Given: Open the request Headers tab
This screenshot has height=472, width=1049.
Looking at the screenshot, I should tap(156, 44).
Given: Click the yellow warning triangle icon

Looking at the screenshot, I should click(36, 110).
::::::
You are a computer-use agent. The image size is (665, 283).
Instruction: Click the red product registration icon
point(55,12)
::::::
▶ [Work required]:
Express the lines as a numbered list with blank lines omitted, starting with the line that contains "Given: Open the request Headers tab" and going on through the line that contains "Looking at the screenshot, I should click(36, 110).".

▶ [Final result]:
1. Given: Open the request Headers tab
2. This screenshot has height=472, width=1049.
3. Looking at the screenshot, I should tap(156, 44).
4. Given: Click the yellow warning triangle icon
5. Looking at the screenshot, I should click(36, 110).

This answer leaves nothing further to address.